→ **EXERCISE INSTRUCTIONS**
Return exactly the span of lines in the following data that opens with the line containing "Identify the click" and closes with the line containing "Links (1223, 117)". Include nothing else.

→ **RECORDED INFORMATION**
# # # # # # #
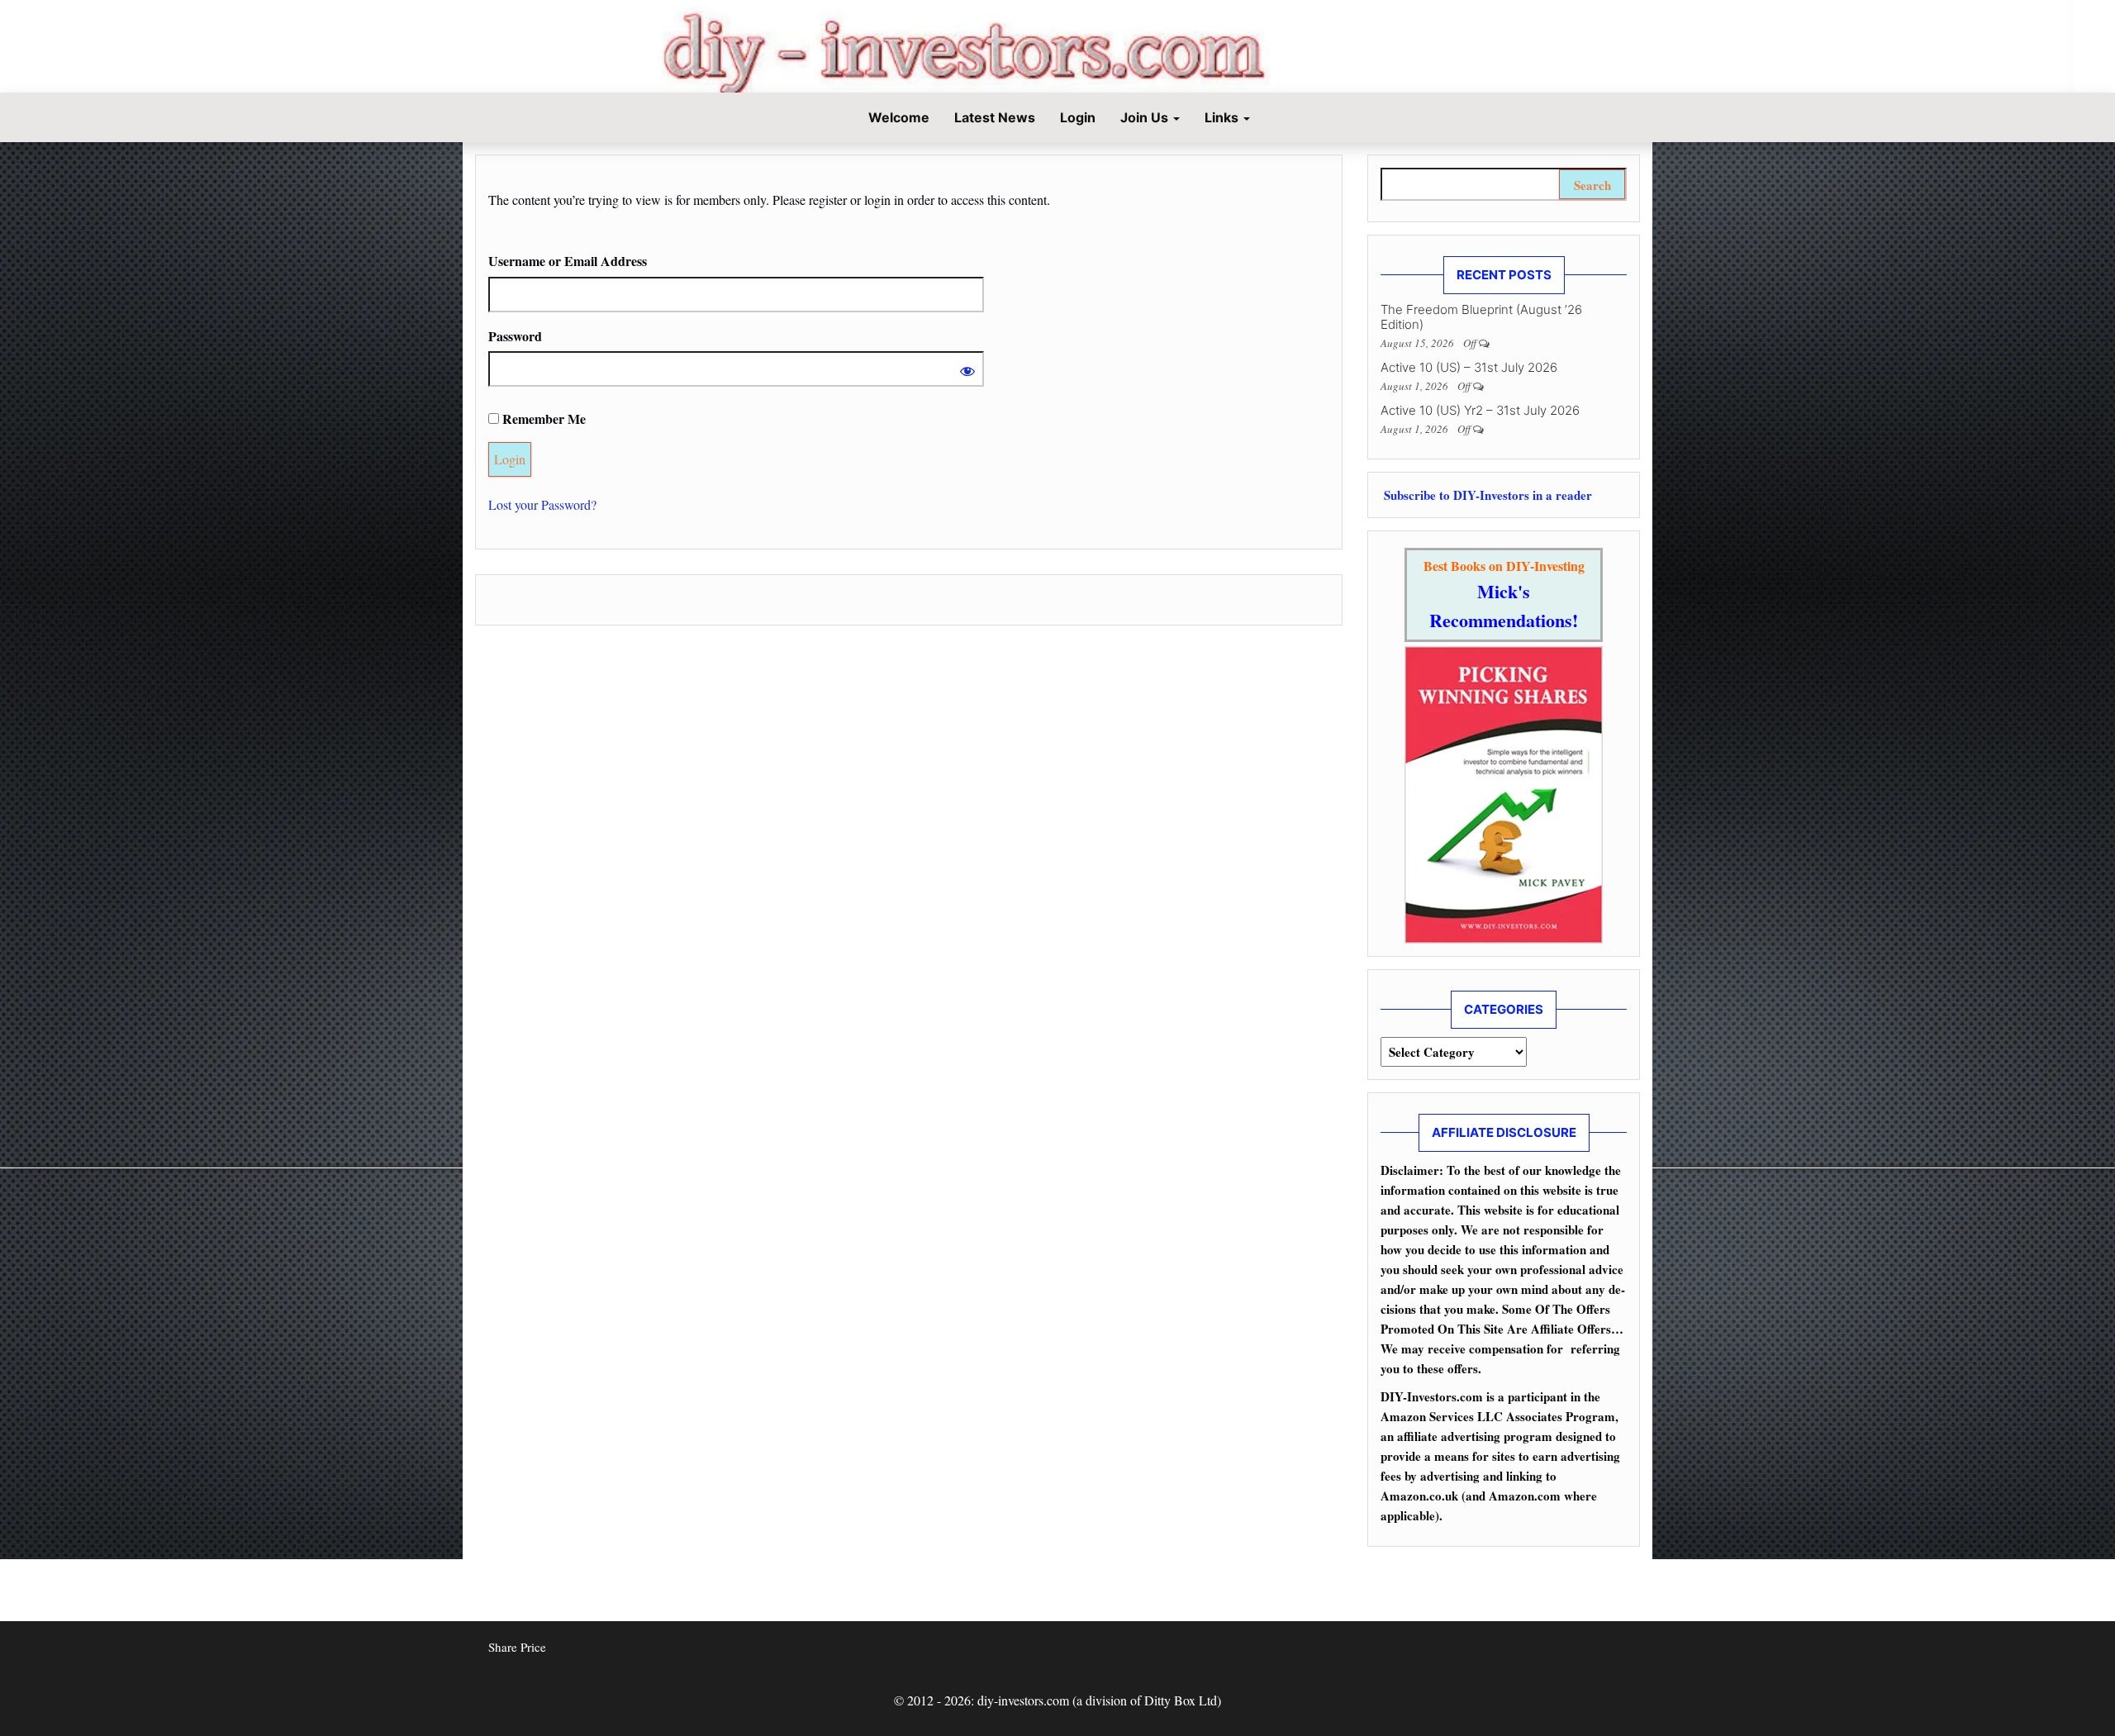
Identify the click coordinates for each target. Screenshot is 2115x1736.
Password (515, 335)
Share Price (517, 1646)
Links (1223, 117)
# # # # # # #
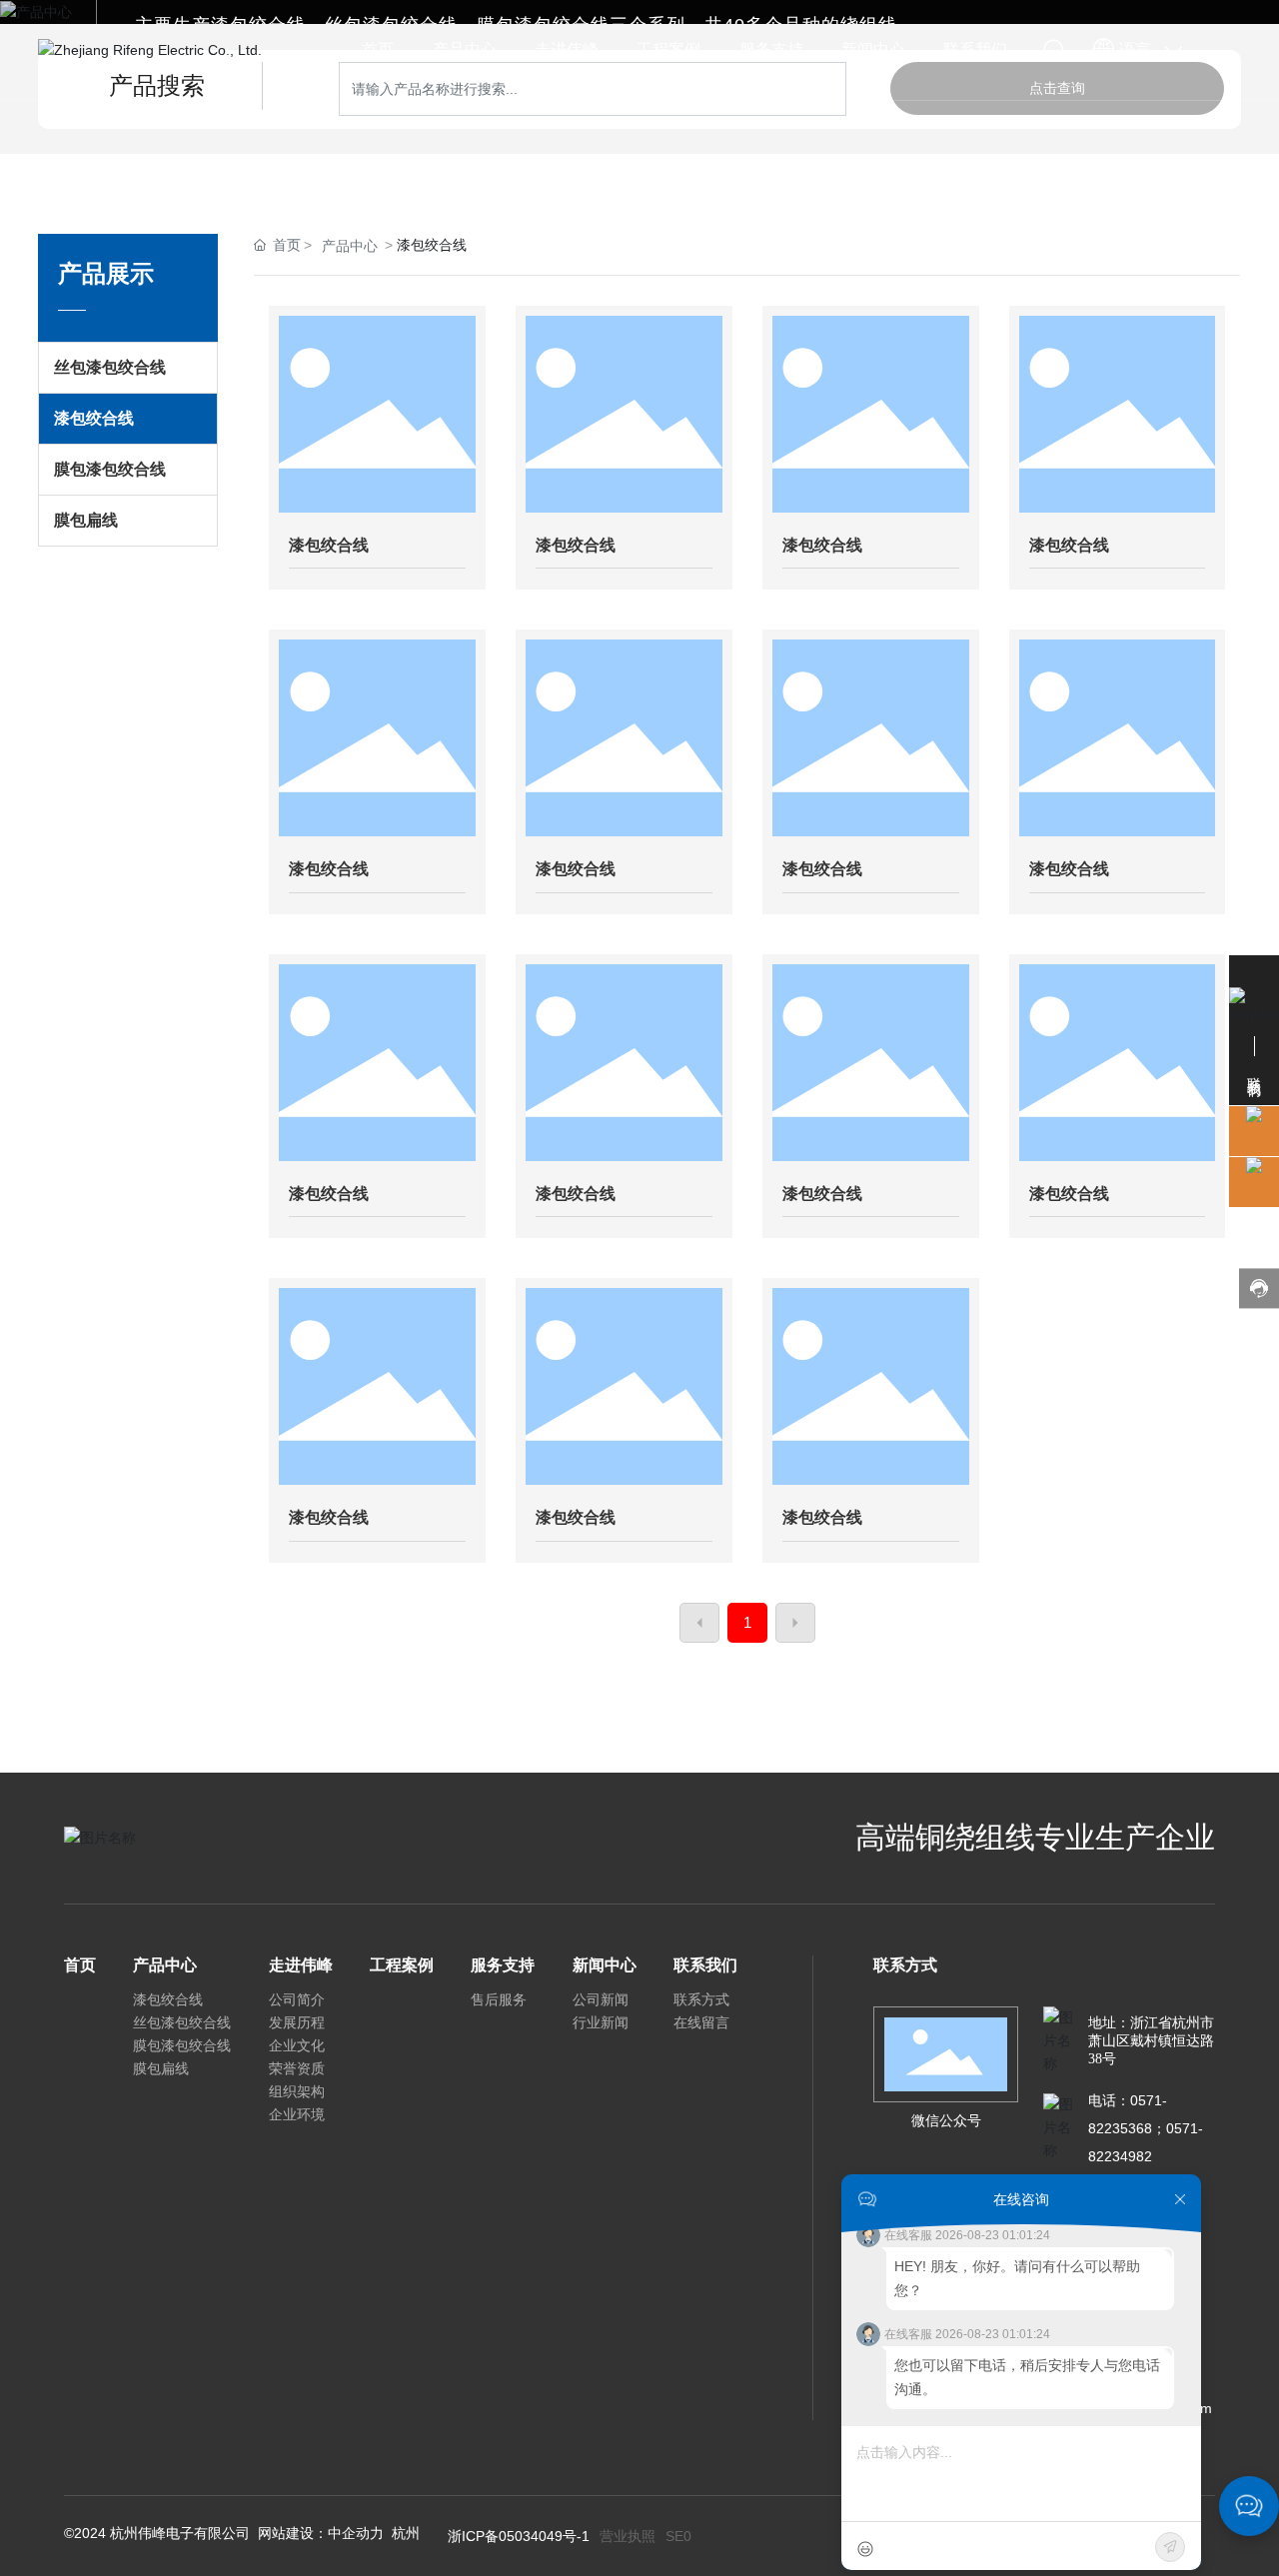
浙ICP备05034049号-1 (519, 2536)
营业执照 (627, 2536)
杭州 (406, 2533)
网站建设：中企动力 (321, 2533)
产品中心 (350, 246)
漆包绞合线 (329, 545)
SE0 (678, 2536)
# # # # # # #
→ **REPLY TO THE TASK**
Identify the click coordinates for each target. Screenshot is 2115x1736.
Password (515, 335)
Share Price (517, 1646)
Links (1223, 117)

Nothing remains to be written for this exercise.